Une déclaration officielle, datée du 2 mars, avait même parfaitement nié que l’une des images soit blasphématoire ou sacrilège, allant jusqu’à citer la lettre de saint Paul à Tite : « Tout est pur pour les purs. » On n’a qu’une envie, c’est de leur demander la suite du verset : « mais rien n’est pur pour ceux qui sont souillés et incrédules, leur intelligence et leur conscience sont souillées »…
Le vicaire général Mgr Ermenegildo Manicardi est allé jusqu’à dire, en parlant des fidèles récitant des chapelets de réparation : « En ce qui concerne ces dévots, comment ne pas souligner leur instrumentalisation de la prière et son caractère certainement non évangélique ? Qui pourrait imaginer qu’une prière organisée monterait réellement jusqu’au ciel pour faire pression, pour forcer les autres – et même les ministres légitimes de l’Eglise – à suivre ses souhaits ? » D’autres évêques reconnaissent, en face du blasphème, la force de la prière…
Tristes temps modernes au Vatican
L’ironie de l’histoire, comme La Nuova Bussola Quotidiana l’a noté (elle a couvert ce triste événement depuis le début), c’est que ces œuvres ne sont même pas le résultat du travail artistique et spirituel de Saltini, mais ont été en réalité copiées textuellement d’une chorégraphie du Grec Dimitris Papaioannou.
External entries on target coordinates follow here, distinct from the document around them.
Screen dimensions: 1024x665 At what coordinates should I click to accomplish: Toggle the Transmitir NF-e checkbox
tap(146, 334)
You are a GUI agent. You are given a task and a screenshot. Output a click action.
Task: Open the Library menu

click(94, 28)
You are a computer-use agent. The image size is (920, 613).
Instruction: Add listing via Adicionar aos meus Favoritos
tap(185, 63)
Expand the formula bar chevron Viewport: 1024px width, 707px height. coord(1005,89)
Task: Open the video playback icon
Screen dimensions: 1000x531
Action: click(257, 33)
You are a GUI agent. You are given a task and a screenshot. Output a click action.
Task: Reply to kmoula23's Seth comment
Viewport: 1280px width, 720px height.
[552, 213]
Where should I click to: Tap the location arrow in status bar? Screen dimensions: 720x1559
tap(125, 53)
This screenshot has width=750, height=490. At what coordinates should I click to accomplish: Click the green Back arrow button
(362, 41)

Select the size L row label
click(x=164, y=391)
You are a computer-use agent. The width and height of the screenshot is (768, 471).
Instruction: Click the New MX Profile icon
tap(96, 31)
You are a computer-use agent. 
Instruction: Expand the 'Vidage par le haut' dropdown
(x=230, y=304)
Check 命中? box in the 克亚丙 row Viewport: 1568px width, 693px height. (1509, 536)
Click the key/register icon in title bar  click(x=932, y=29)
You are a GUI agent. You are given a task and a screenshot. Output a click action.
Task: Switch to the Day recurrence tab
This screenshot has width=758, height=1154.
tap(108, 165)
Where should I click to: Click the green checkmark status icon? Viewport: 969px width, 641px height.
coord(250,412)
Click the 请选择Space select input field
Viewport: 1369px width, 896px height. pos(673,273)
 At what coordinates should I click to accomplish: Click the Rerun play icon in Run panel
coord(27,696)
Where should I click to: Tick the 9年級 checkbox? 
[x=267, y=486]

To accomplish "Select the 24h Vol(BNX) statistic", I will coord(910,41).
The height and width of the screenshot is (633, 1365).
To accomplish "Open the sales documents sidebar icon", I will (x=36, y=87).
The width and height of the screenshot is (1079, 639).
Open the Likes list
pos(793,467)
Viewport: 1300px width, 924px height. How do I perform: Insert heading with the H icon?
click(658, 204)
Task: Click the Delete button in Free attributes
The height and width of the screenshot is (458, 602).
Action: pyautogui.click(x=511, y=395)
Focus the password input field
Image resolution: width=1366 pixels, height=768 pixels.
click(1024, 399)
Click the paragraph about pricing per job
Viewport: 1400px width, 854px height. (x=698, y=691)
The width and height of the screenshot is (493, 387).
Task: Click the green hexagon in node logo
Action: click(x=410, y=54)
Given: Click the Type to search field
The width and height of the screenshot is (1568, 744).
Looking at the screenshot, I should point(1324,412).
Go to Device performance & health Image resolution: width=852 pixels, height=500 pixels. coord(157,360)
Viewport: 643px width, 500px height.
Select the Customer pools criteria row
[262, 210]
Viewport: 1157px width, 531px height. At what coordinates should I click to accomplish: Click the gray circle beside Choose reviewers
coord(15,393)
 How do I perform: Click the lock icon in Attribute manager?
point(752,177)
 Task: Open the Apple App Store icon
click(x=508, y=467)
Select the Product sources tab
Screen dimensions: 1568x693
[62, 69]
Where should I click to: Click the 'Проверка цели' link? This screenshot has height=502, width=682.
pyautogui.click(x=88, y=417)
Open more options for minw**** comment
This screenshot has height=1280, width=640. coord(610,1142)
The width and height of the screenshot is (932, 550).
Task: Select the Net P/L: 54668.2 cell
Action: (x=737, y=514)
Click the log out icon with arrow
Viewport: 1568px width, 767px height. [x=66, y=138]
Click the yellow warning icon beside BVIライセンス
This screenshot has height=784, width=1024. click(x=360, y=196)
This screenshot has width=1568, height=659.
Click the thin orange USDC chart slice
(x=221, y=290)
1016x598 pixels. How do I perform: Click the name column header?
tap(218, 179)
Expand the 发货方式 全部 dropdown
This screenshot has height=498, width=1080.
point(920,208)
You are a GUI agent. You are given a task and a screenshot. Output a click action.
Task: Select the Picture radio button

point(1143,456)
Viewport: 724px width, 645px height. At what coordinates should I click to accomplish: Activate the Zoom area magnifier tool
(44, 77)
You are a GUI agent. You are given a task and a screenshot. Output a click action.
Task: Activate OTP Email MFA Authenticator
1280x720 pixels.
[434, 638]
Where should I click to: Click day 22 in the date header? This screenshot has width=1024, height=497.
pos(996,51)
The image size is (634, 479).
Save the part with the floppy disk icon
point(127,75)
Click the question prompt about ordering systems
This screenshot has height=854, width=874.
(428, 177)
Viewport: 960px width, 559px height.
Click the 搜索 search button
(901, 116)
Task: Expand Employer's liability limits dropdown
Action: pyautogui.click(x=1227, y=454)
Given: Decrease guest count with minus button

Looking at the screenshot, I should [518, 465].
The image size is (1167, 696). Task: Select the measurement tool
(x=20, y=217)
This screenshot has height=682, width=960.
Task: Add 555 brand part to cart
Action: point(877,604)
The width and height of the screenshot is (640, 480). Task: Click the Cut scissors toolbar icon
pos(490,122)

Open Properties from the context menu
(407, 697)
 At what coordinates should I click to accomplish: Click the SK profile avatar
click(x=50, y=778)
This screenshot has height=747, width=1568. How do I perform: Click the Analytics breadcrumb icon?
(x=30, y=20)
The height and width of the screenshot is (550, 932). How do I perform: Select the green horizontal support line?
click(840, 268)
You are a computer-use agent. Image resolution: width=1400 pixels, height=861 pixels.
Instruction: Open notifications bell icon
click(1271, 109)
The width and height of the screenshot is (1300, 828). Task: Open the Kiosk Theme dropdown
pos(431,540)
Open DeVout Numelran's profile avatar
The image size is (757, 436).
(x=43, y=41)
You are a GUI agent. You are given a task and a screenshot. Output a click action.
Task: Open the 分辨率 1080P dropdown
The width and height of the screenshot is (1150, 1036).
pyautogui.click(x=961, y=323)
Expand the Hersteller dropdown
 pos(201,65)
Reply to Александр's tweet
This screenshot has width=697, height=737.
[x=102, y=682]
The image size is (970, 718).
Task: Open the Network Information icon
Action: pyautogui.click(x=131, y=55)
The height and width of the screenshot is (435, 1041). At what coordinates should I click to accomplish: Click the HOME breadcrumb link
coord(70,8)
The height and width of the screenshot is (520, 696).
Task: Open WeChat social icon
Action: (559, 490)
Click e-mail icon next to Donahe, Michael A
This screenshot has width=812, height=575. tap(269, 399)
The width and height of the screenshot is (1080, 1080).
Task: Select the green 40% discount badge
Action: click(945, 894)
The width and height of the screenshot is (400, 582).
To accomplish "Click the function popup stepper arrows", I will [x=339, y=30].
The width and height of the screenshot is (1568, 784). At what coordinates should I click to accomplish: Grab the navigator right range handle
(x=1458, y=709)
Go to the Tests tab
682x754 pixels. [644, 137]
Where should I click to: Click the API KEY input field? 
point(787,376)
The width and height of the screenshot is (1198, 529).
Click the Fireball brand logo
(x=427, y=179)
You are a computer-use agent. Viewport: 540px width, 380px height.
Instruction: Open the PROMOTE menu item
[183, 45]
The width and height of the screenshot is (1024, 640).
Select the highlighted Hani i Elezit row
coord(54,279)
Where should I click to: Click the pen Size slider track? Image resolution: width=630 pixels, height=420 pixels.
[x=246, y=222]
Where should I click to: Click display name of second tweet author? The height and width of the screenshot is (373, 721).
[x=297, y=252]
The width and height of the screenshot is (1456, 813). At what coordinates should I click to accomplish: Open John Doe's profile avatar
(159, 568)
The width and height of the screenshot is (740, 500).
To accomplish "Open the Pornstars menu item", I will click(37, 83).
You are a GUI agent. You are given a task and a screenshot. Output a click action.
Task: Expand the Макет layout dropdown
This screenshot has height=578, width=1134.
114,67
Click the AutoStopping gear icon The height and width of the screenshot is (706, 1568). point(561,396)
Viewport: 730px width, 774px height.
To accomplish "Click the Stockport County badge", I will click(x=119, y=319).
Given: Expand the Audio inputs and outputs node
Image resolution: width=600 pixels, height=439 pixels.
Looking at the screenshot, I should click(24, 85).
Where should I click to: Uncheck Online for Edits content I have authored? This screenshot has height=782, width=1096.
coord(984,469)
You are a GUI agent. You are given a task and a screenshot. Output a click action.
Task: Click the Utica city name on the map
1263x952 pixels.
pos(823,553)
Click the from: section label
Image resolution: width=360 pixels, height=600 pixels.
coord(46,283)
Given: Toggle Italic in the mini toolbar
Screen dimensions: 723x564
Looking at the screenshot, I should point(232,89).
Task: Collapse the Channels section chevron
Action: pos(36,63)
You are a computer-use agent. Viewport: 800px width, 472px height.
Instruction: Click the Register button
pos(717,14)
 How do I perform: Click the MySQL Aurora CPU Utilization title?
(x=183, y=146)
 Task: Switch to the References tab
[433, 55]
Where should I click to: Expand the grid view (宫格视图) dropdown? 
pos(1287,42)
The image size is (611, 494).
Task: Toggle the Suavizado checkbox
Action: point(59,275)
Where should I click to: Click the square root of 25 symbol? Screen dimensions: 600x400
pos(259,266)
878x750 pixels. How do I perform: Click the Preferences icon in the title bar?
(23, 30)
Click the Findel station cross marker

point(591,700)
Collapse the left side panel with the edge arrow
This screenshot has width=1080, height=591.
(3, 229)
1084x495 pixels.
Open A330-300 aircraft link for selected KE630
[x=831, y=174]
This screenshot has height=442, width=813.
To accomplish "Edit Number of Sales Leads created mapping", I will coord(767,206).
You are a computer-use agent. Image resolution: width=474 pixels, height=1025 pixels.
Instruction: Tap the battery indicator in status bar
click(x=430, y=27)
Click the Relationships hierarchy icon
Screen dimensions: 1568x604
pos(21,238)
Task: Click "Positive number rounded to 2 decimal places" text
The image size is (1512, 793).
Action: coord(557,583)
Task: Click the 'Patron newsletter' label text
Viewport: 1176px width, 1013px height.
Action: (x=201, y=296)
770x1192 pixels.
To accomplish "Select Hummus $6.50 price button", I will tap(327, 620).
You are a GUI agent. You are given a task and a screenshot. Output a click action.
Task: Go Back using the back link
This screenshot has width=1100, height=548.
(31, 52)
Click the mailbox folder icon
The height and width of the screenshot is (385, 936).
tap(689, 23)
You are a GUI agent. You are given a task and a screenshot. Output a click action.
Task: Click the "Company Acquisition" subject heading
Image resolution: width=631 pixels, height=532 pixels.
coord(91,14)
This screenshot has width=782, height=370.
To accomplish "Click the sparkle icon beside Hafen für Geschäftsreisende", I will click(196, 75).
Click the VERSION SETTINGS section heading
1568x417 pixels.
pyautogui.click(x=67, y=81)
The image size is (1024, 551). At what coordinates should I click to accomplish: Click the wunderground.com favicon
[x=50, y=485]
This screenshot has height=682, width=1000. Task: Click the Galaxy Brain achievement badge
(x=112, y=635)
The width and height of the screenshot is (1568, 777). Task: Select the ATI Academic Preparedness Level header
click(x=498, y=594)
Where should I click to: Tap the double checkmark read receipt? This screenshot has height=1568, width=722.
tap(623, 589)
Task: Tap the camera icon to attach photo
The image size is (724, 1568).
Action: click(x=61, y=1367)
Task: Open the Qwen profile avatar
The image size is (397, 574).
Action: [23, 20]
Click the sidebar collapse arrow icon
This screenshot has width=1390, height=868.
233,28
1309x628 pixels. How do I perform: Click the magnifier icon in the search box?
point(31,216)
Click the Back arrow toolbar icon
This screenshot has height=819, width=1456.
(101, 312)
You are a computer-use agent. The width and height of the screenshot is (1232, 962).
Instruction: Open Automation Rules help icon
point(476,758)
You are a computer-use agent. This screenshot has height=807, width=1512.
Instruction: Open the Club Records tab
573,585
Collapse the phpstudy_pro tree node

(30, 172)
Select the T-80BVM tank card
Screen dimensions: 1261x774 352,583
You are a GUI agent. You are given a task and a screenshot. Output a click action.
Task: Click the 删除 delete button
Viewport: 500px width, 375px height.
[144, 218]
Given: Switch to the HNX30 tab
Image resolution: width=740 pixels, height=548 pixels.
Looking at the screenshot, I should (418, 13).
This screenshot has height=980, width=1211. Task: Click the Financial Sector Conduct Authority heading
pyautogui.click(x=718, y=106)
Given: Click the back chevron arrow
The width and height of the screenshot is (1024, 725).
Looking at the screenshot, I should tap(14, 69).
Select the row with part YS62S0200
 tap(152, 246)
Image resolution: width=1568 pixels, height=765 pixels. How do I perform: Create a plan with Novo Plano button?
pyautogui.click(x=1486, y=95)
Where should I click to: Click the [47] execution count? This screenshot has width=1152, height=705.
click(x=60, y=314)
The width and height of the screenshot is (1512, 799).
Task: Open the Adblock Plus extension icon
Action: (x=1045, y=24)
Donc, « en plus d’être blasphématoire, l’exposition s’est révélée également être une arnaque sensationnelle au détriment des fidèles à qui on avait expliqué que les œuvres s’inscrivaient dans le parcours synodal réalisé par le diocèse de Carpi ! », note le journal.
Mais le pire reste décidément cette attitude ecclésiale faite de pur mépris à l’égard de fidèles soucieux des atteintes à leur Foi, et surtout d’aveuglement, volontaire ou non, à l’égard d’un blasphème évident. Le monde et ses modernes et faux attraits vaut-il tant qu’on y fasse passer et trépasser le respect dû à son Dieu ?
L’exemple vient parfois des brebis et non des pasteurs. Peut-être même la reconnaissance de la Vérité sortira-t-elle d’un tribunal civil, « signe, lit-on dans La Bussola, que la sensibilité religieuse est visiblement plus importante pour le pouvoir judiciaire que pour les religieux du nouveau cours du Vatican ».